CONSIGNE 1 >>
Dans le texte sur le plastique dans la dorade, à quelle personne la baie de Douarnenez est-elle comparée pour sa beauté ?
CONSIGNE 2 >>
Relevez toutes les formes du verbe « gober » présentes dans le texte sur le plastique dans la dorade.
CONSIGNE 3 >>
Poursuivez le texte sur le plastique dans la dorade après sa dernière phrase.

Je sais que les poissons en gobent et que j’en gobe en gobant un poisson, mais dégustant cette dorade je ne sens pas le plastique. Je sais mais je ne sens pas. Cette chose qui affecte mes organes ne m’affecte pas. Mes sens contredisent ma sensibilité écologique naissante. Mes sens ont les accents du bon sens. La preuve que le réchauffement climatique c’est du flan : l’hiver a été glacial, pérore le bon sens. La preuve que la baie de Douarnenez n’est pas polluée, c’est qu’elle n’a pas changé d’aspect – toujours aussi belle, comme Jennifer Lopez.

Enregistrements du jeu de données
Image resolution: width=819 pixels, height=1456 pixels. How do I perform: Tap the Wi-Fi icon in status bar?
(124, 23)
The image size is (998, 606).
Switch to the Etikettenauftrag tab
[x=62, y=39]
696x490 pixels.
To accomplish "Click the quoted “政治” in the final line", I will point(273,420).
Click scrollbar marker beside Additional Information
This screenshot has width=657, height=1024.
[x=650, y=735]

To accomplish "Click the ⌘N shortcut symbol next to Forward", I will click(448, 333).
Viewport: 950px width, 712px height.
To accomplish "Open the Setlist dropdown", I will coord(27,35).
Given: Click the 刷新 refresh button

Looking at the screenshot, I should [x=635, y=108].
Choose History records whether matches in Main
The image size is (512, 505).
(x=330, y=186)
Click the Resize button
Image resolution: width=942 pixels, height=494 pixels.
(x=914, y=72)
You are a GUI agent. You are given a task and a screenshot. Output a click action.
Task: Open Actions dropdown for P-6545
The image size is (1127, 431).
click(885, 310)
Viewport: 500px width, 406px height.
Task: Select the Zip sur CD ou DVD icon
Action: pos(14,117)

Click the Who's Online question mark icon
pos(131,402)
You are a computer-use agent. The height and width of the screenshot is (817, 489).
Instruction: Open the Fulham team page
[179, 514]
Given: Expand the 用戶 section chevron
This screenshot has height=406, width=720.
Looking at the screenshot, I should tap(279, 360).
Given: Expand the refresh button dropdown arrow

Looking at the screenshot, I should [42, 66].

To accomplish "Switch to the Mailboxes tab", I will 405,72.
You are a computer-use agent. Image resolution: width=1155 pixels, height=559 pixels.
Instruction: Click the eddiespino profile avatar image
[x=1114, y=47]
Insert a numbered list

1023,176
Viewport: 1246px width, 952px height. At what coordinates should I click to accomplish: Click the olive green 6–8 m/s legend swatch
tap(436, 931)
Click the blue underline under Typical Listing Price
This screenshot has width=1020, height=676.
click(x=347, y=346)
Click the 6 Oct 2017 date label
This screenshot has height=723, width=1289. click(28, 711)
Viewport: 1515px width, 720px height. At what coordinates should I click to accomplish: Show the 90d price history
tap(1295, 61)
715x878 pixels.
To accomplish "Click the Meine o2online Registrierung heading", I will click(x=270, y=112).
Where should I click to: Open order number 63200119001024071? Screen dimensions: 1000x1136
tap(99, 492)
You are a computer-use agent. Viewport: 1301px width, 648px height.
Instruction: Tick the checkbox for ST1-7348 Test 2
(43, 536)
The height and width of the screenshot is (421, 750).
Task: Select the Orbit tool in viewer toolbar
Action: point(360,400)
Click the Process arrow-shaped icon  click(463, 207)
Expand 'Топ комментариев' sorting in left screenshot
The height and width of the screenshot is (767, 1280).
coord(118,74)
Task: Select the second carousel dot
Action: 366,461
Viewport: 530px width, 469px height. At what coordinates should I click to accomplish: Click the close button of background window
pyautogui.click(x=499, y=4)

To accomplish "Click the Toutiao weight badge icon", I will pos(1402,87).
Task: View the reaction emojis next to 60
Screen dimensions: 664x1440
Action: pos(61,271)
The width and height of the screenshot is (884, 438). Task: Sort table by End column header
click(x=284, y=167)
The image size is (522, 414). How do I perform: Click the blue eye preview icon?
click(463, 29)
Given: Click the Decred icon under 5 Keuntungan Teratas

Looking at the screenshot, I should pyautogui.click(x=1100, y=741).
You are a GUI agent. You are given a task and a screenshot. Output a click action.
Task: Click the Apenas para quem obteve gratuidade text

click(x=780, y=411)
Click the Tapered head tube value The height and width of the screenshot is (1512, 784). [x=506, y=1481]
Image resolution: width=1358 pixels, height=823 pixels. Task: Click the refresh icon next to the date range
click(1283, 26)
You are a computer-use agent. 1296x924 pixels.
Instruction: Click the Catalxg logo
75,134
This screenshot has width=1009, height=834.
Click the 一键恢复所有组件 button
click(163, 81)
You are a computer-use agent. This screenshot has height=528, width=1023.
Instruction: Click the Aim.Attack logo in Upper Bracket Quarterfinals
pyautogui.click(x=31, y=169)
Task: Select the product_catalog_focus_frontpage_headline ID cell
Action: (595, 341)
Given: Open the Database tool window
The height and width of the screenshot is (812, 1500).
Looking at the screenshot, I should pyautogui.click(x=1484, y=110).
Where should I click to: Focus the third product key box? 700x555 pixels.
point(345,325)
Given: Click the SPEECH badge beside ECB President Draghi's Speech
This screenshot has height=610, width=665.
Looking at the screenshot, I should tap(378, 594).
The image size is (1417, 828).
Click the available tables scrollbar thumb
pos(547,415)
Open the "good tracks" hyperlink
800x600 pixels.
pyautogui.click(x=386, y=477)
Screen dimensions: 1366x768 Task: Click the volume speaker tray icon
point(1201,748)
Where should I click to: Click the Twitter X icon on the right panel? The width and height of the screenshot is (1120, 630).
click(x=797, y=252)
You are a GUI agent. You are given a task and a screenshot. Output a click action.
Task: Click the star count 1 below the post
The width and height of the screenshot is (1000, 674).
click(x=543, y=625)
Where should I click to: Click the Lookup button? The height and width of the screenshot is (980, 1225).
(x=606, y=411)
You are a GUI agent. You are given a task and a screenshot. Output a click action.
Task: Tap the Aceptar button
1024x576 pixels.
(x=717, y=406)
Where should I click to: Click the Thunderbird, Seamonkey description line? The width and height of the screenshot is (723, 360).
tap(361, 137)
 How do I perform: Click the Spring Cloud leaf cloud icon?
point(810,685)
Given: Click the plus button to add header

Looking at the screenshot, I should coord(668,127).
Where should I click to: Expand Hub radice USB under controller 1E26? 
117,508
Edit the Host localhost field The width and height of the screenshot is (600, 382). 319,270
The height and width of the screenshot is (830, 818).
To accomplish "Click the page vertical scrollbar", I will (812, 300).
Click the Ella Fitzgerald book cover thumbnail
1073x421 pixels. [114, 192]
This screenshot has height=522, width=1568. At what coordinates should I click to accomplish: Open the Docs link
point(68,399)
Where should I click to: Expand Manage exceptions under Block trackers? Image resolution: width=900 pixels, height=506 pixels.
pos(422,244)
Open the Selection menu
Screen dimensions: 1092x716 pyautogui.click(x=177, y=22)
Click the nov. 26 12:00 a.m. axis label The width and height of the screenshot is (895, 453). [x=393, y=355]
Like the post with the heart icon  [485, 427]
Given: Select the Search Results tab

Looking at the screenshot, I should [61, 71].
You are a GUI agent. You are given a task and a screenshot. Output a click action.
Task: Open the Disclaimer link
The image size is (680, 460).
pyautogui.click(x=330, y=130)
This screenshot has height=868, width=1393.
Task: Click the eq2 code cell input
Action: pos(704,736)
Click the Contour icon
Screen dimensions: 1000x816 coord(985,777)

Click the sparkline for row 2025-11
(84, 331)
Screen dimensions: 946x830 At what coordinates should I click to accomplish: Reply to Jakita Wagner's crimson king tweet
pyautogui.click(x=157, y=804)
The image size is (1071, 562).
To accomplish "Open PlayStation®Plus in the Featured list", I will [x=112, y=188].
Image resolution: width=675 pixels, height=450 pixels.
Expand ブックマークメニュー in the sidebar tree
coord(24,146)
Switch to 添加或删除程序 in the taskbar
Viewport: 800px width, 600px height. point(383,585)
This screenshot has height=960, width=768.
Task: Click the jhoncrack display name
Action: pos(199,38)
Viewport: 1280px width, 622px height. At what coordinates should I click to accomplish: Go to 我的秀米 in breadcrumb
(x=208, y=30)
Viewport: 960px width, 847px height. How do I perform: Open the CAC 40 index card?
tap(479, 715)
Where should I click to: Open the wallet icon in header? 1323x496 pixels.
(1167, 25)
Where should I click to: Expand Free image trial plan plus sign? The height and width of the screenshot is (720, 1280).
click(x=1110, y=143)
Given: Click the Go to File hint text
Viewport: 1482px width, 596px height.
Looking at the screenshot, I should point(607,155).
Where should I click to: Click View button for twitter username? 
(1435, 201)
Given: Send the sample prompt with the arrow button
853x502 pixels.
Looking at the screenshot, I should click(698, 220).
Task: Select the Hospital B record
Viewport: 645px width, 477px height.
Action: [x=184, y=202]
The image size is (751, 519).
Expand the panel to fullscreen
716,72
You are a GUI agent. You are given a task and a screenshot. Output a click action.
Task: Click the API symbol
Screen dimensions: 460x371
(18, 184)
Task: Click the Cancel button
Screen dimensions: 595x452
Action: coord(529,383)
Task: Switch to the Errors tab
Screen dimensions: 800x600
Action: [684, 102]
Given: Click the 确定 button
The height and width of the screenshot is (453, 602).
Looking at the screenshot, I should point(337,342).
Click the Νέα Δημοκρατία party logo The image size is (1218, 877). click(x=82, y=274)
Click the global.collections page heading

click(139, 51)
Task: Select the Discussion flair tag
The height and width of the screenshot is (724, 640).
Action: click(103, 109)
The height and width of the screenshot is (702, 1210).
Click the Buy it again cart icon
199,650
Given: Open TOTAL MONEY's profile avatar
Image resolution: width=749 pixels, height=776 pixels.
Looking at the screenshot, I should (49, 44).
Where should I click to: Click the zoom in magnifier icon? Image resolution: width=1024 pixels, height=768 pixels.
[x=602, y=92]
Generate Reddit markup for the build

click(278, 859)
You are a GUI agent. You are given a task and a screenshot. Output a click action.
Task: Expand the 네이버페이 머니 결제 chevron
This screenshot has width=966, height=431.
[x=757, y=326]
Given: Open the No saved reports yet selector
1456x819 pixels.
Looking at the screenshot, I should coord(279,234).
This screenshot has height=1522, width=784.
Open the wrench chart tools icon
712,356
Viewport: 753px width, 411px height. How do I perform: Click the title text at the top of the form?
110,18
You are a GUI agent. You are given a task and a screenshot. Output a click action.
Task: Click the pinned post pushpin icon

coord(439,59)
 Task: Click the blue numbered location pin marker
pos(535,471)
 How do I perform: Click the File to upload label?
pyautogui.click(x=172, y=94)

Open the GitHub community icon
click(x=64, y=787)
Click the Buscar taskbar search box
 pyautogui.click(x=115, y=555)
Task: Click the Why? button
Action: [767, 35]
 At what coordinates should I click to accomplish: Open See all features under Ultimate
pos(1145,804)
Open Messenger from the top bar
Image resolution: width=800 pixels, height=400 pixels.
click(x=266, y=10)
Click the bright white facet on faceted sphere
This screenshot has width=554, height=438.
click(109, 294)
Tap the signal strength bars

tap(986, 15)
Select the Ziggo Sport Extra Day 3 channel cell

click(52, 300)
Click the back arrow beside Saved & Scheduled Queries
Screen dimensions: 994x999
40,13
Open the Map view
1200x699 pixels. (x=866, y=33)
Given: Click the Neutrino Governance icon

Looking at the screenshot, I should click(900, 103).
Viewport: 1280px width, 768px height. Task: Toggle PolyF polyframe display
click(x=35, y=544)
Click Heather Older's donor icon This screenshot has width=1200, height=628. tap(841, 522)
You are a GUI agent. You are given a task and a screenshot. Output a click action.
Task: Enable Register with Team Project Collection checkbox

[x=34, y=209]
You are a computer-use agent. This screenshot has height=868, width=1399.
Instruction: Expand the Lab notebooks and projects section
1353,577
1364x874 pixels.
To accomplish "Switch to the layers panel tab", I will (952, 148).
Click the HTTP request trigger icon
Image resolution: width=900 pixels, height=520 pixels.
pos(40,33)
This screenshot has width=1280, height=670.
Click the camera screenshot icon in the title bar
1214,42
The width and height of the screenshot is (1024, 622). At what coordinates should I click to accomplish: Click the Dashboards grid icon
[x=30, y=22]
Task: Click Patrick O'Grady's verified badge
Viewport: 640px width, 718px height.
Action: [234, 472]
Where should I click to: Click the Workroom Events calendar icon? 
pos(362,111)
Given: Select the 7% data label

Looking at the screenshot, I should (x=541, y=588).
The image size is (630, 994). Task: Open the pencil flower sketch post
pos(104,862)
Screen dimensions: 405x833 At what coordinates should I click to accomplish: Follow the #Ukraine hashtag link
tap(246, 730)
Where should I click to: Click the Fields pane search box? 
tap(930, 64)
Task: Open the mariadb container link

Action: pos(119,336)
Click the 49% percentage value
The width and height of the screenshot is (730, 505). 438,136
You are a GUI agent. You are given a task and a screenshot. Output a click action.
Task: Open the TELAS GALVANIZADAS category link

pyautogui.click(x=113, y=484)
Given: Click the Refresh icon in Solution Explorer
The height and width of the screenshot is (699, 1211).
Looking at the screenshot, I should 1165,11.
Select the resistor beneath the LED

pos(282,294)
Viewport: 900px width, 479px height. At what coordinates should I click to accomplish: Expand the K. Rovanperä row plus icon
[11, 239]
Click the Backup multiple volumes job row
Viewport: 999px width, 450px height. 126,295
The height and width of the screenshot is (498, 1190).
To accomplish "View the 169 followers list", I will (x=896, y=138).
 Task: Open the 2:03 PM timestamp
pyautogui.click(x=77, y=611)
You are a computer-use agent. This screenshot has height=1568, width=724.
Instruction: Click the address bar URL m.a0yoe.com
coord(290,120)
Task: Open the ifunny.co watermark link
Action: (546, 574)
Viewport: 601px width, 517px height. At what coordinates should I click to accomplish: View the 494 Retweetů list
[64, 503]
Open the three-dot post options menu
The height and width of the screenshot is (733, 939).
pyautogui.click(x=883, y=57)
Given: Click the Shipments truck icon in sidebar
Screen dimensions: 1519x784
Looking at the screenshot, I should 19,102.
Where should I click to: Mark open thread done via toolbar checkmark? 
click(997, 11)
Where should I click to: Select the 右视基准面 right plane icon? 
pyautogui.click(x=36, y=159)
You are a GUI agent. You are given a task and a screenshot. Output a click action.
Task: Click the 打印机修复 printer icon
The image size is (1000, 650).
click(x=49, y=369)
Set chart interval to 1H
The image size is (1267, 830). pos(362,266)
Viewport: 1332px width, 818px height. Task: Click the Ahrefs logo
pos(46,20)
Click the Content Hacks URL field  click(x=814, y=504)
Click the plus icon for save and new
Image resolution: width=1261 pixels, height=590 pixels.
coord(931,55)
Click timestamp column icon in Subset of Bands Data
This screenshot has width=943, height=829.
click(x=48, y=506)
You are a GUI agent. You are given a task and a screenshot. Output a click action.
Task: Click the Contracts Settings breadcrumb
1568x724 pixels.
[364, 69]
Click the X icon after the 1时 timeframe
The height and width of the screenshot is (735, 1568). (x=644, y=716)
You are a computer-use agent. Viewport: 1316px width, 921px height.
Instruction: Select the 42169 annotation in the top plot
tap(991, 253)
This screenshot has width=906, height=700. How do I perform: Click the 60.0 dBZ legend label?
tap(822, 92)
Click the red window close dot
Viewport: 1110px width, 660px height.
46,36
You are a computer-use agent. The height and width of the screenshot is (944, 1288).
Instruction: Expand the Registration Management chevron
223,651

RÉPONSE FINALE 1 >>
À Jennifer Lopez.

RÉPONSE FINALE 2 >>
gobent, gobe, gobant

RÉPONSE FINALE 3 >>
Le pire n’est pas spectaculaire
Le bon sens peut pérorer parce que la saisie écologique des problèmes est en grande partie contre-intuitive. On pourrait dire : contre-sensible. Même les catastrophes naturelles n’en imposent pas au bon sens. Les images des incendies californiens ou du métro de New York inondé ne contiennent pas leur corrélation avec le dérèglement climatique. Or, à l’égal des lobbys pharmaceutiques, les lobbys de l’industrie fossile procèdent surtout en semant le doute sur le lien de causalité. De même qu’on brouille le lien entre tel médicament et une vague de cancers, on brouille le lien entre tel ouragan et le dérèglement, ou entre le dérèglement et les émissions de carbone.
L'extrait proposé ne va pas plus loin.